Home > Birding > Birding Galveston – Day 2, Part 1: Bolivar Point

Birding Galveston – Day 2, Part 1: Bolivar Point

I am splitting this day into two parts, because of the large number of photos. There won’t be alot of text here, mostly photos. When you’re standing in one spot, there’s really not a lot of dialogue to go with it. All the photos for this day are in the gallery. I can only hope I identified all these correctly. Not living by the coast means there’s alot of feathers I’ve never seen before. There is one unknown below, so if you know what it is, leave a comment so the poor thing has a name!

Double-crested Cormorant

Double-crested Cormorant

Ready for something more exciting, I left for the Bolivar Peninsula, home to the Bolivar Flats. High Island is also a little ways up and Anahuac NWR after that. First was the half hour drive to the ferry.

One of the two ferries.

One of the two ferries.

After parking on the boat, you’re free to roam around, though most people don’t. It’s not a long trip to the other side. For a birder, the ferry is great. Anhingas, Cormorants, Pelicans, and Gulls are right there in front of you and there are many opportunities for birds in flight (BIF) photos. I do advise not using an extender here because the birds are so close (and big).When you get tired of that, watch for dolphins. They did not come far out of the water when I was watching but it is still exciting. They love swimming a few feet away from the bow of large ships, so that’s a good place to watch.

Did not expect to see dolphins.

Did not expect to see dolphins.

 

Small sample of the birds at Bolivar Point.

Small sample of the birds at Bolivar Point.

 

Shortly after you arrive, turn right on 17th street and it will dead-end at a jetty. This was a new word for me and when told to look for a jetty, I wasn’t sure what I was supposed to be looking for. When you walk out onto the jetty, you can view the south side of the flats and an impressive site it is. Thousands of birds. The picture above is just a portion of what you’ll see. The tiny shorebirds, such as plovers, come in closer since they have shorter legs and the bigger birds are further out. I wonder if a higher tide would have brought some of them in closer.

 

Long, rocky walk ahead on the jetty.

Long, rocky walk ahead on the jetty.

One of the most interesting birds I saw was the following. I found it hopping around the jetty once. No idea what it is. Would welcome any insight.

Unknown bird.

Unknown bird.

This was just plain fun. I’m not exactly sure how far out I walked, but I was here for over two hours. Below are some of favorite photos.

Willet. Again.

Willet. Again.

Beautiful Snowy Egret.

Beautiful Snowy Egret.

Short-billed Dowitcher

Short-billed Dowitcher, my first I think.

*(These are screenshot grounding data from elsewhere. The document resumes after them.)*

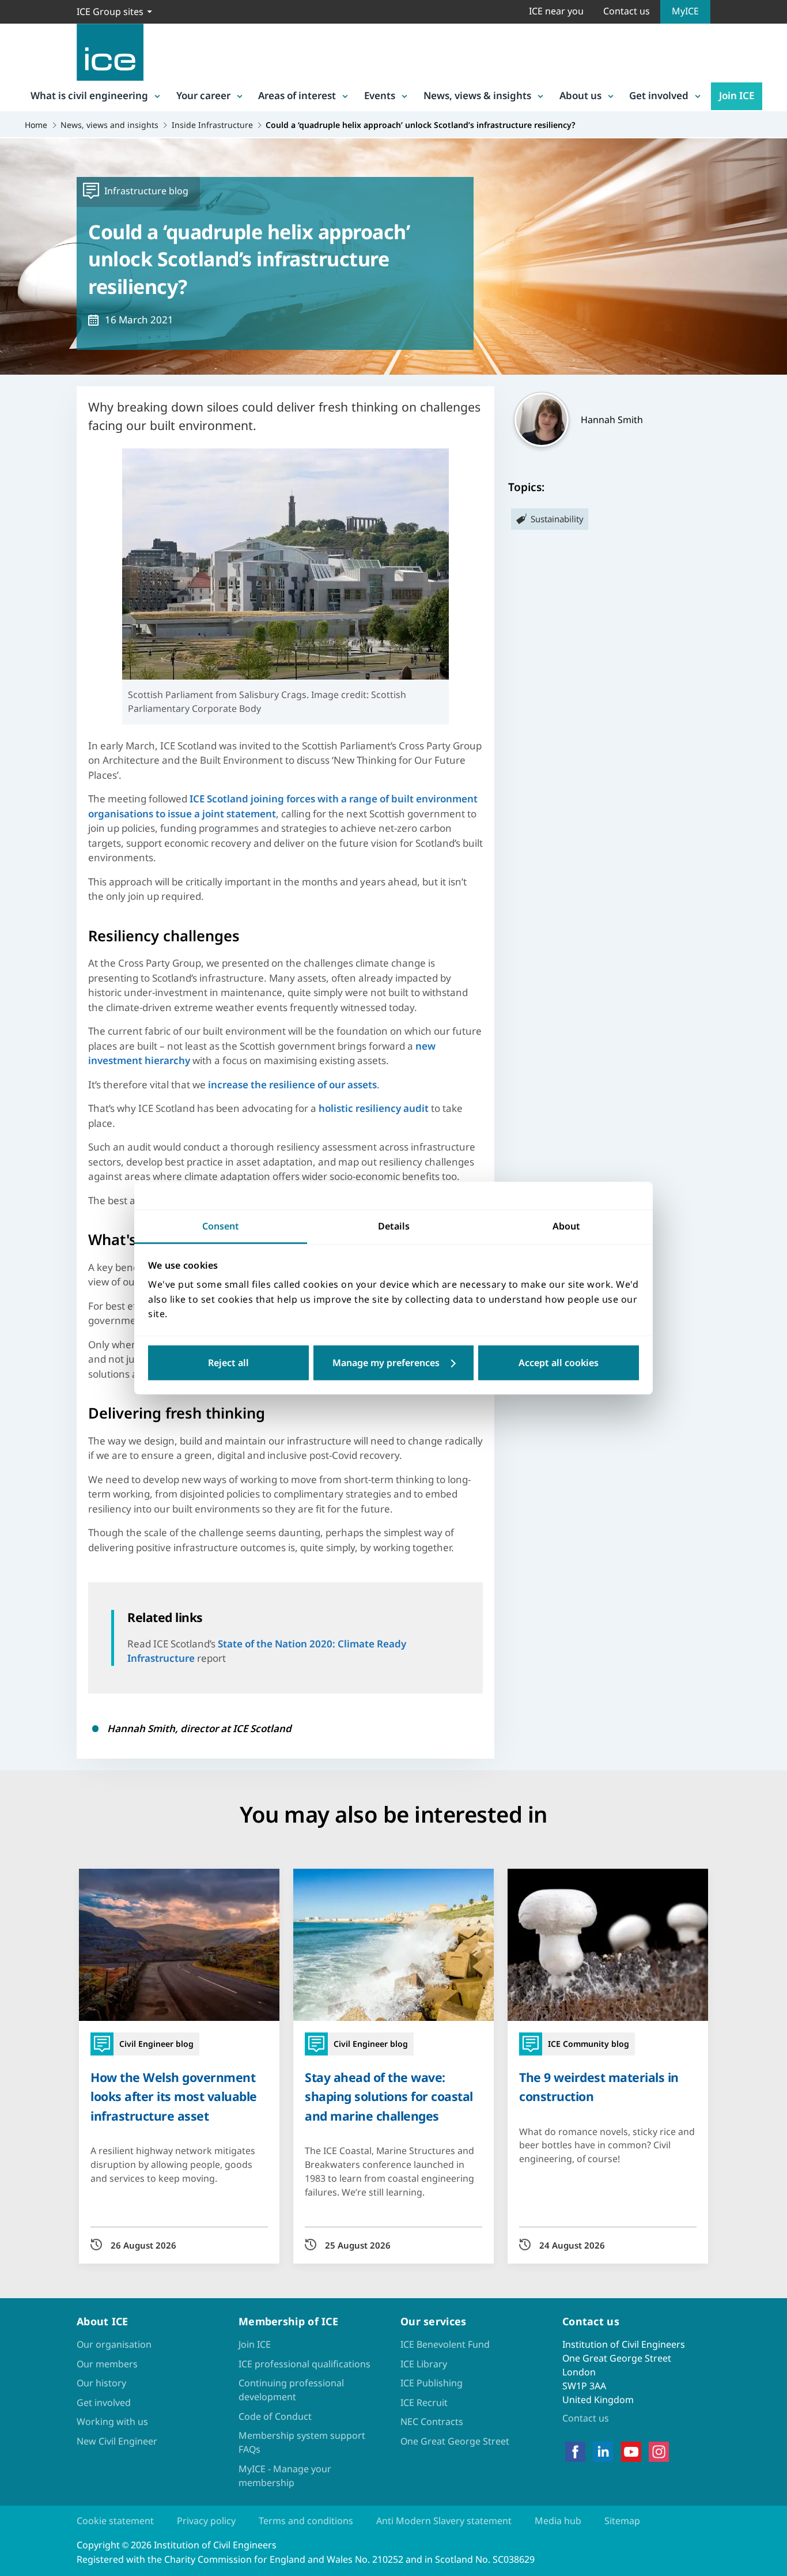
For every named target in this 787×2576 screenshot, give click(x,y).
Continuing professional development (291, 2390)
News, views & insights (477, 95)
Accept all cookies (559, 1362)
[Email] (18, 1324)
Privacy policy (206, 2520)
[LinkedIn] (603, 2451)
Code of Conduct (275, 2416)
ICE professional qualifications (304, 2364)
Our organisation (114, 2344)
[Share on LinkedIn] (18, 1264)
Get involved (658, 95)
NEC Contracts (431, 2421)
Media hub (558, 2520)
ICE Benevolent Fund (445, 2344)
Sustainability (557, 519)
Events (379, 95)
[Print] (18, 1354)
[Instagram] (659, 2451)
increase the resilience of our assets (292, 1084)
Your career (203, 95)
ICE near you (556, 11)
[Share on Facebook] (18, 1234)
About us (580, 95)
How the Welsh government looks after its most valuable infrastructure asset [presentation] (173, 2096)
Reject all (228, 1362)
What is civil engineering (89, 95)
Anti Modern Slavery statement (444, 2520)
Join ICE (736, 95)
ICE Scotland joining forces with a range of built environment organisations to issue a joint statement (283, 806)
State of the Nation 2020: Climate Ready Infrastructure (266, 1651)
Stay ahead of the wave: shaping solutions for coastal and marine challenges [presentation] (389, 2096)
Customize (393, 1362)
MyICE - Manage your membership (285, 2475)
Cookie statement (115, 2520)
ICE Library (423, 2364)
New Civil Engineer (117, 2441)
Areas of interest (297, 95)
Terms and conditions (306, 2520)
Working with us (112, 2421)
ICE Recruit (424, 2402)
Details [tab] (394, 1226)
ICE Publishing (431, 2383)
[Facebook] (575, 2451)
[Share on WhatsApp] (18, 1294)
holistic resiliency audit (374, 1108)
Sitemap (622, 2520)
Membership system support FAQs (302, 2442)
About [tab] (566, 1226)
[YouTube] (631, 2451)
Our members (107, 2364)
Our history (101, 2383)
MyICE (685, 11)
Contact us (626, 11)
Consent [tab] (220, 1226)
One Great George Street (454, 2441)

Ruddy Turnstone, also a first.

Ruddy Turnstone, also a first.

Marbled Godwit (much better than the previous day)

Marbled Godwit (much better than the previous day)

Sanderling, I think. First!

Sanderling, I think. First!

Little Blue Heron strutting its stuff.

Little Blue Heron strutting its stuff.

Neotropic Cormorant. Again, not first, but much better than previous.

Neotropic Cormorant. Again, not first, but much better than previous.

I might have stayed longer, but food was calling. The peninsula is not highly populated and you certainly won’t find any major food chains. I stopped at Guideaux’s, located in a new-looking shopping center. Really good hamburger, definitely recommended. It’s hard to believe that only in 2008, Hurricane Ike destroyed much of this area.